* **Requirements**: Rewrite the data, from the line containing "You are a GUI" through the end of the data, inclusive, as a Markdown table with the columns Row and Line, one numbered row per line. Omit blank lines and leave the pictures out.

* **Input data**:
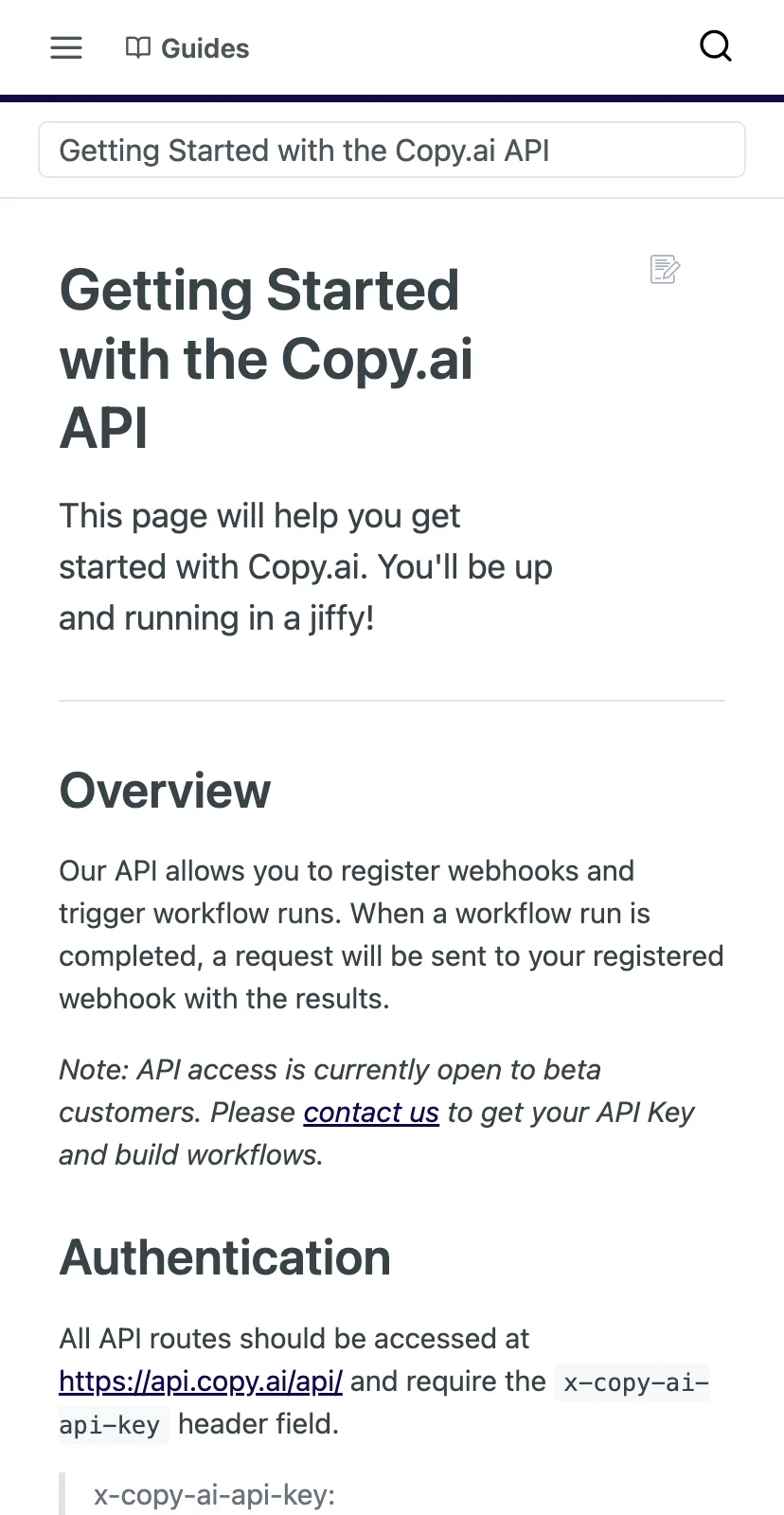
Task: Click the 'header field.' text
Action: point(258,1423)
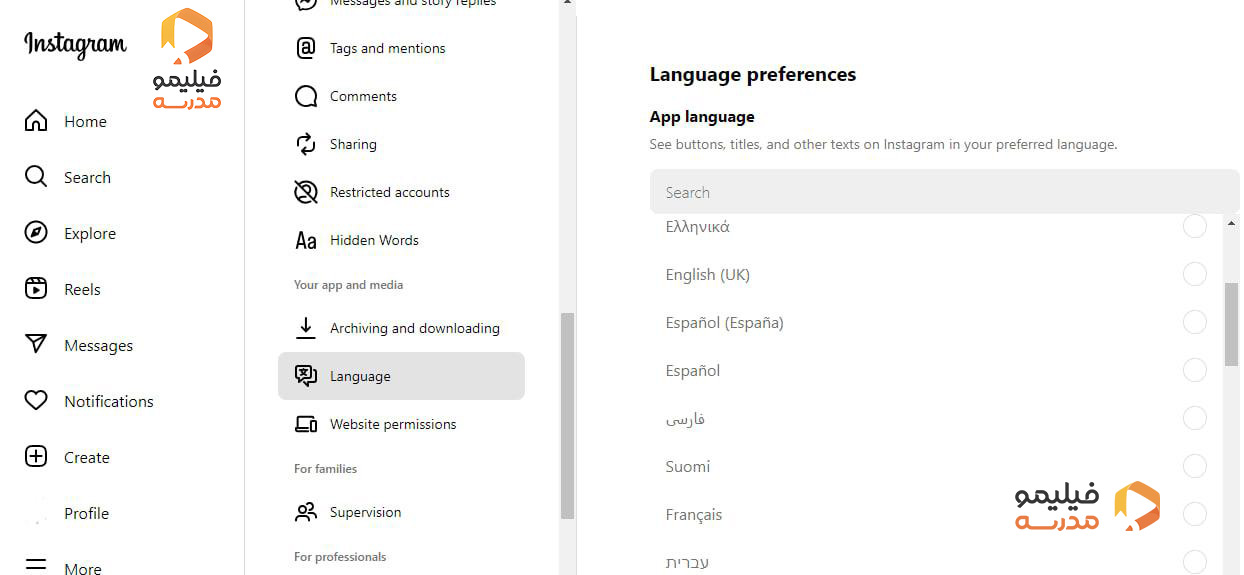
Task: Select the Français language radio button
Action: [1194, 514]
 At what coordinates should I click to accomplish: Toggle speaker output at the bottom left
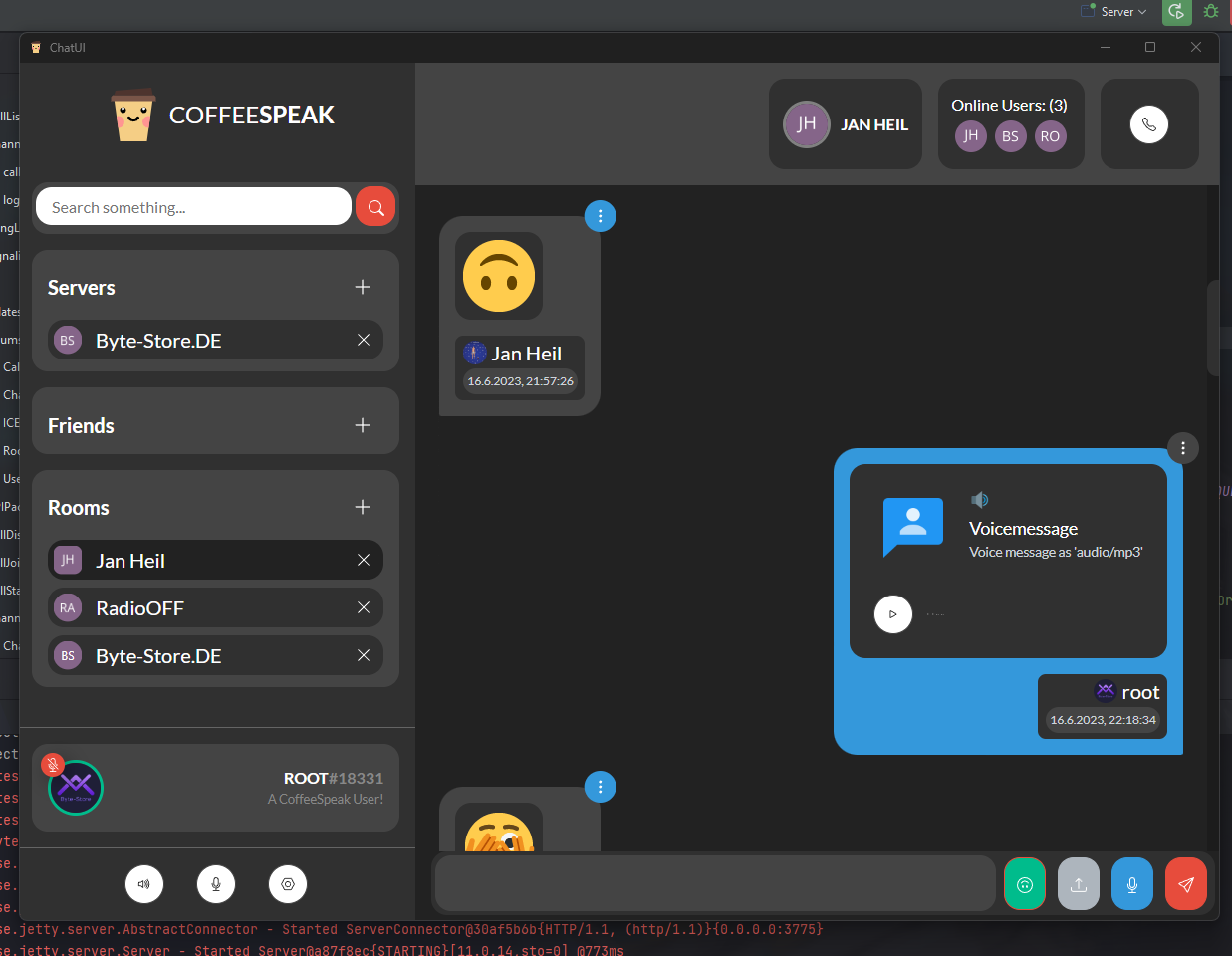144,883
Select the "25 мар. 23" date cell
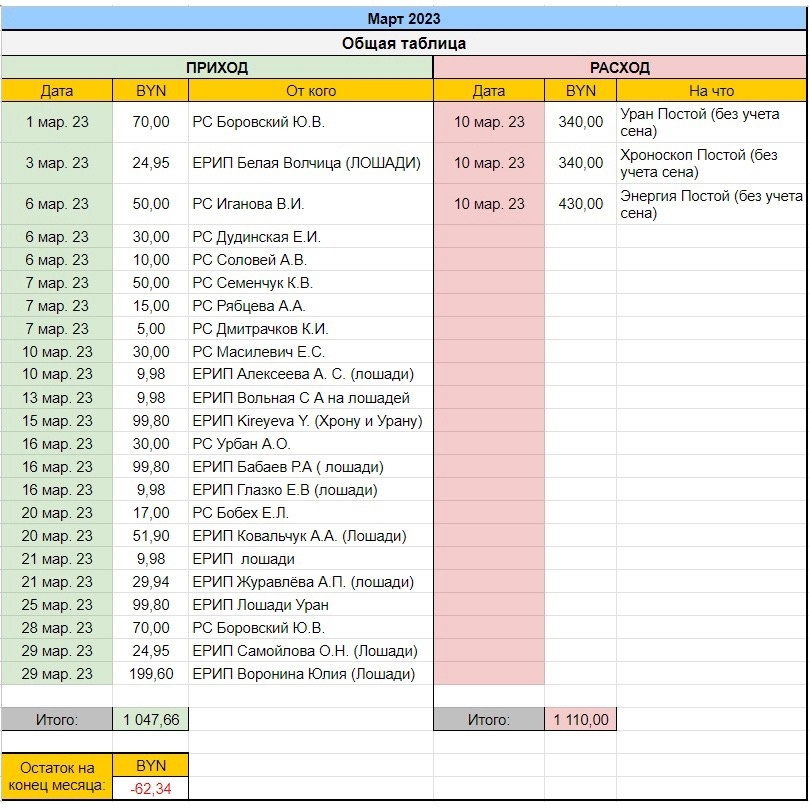Screen dimensions: 809x810 [x=57, y=605]
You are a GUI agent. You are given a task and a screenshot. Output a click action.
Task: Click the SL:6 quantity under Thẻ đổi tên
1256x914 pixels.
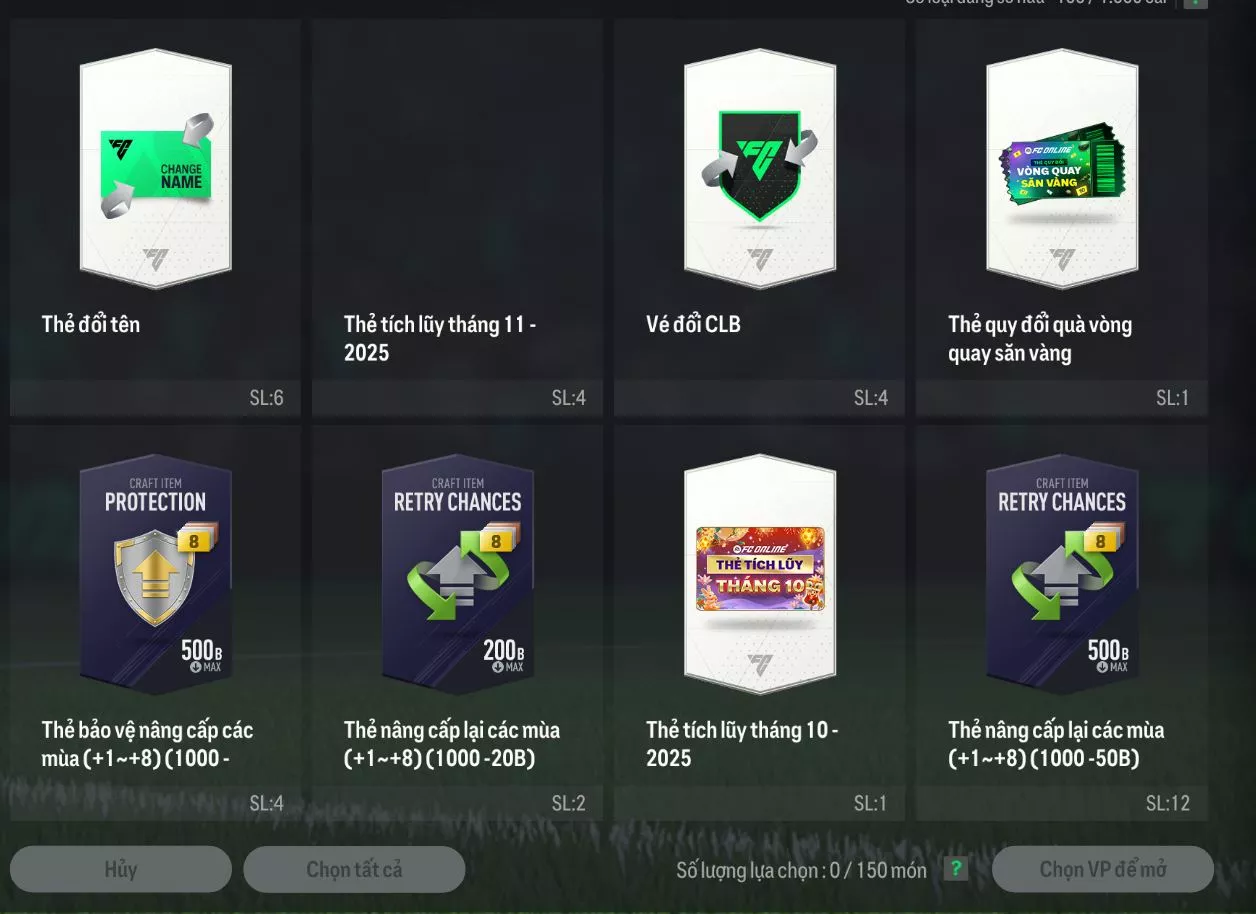[267, 398]
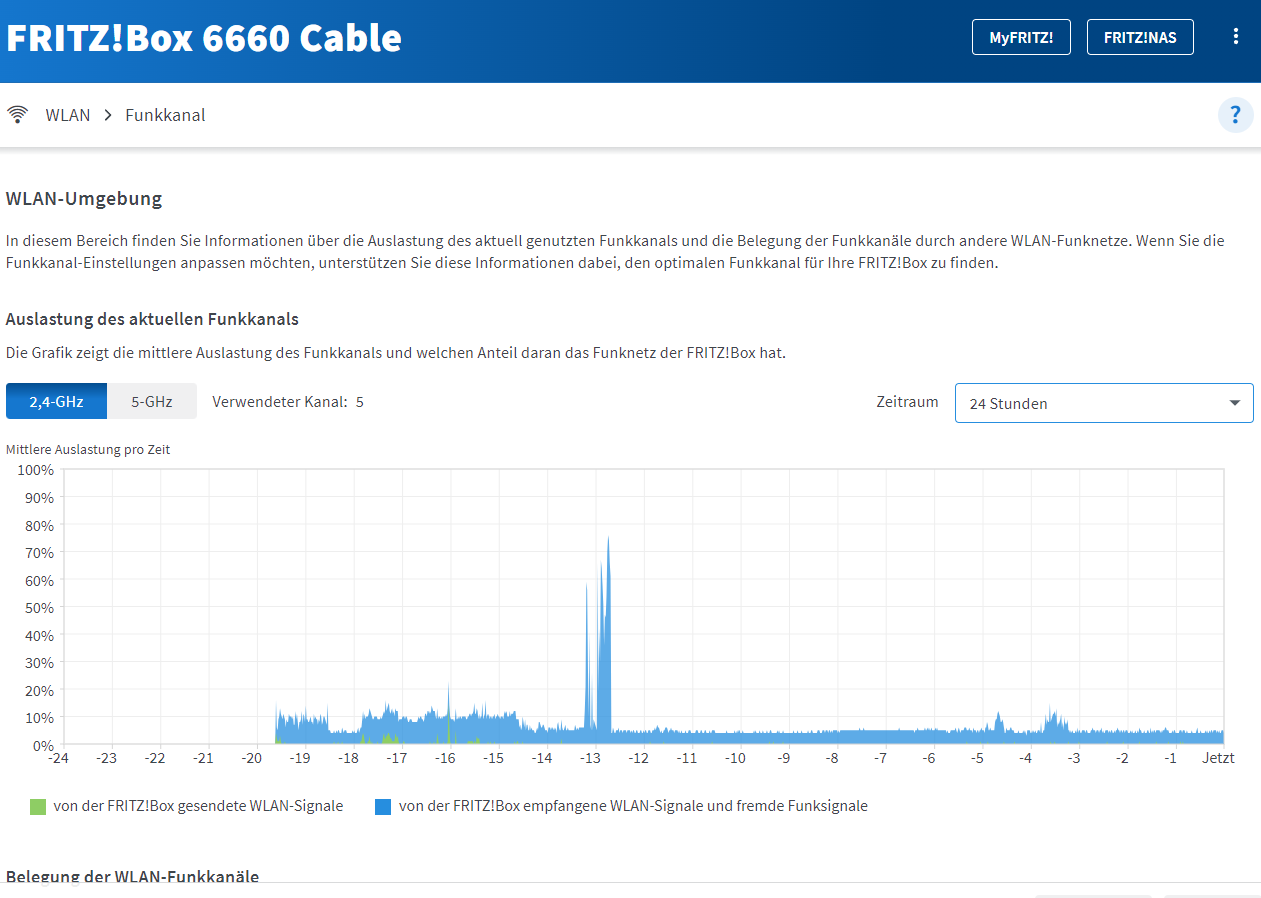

* **Reply**:
| Row | Line |
|---|---|
| 1 | You are a GUI agent. You are given a task and a screenshot. Output a click action. |
| 2 | Task: Click the SL:6 quantity under Thẻ đổi tên |
| 3 | 1256x914 pixels. |
| 4 | [267, 398] |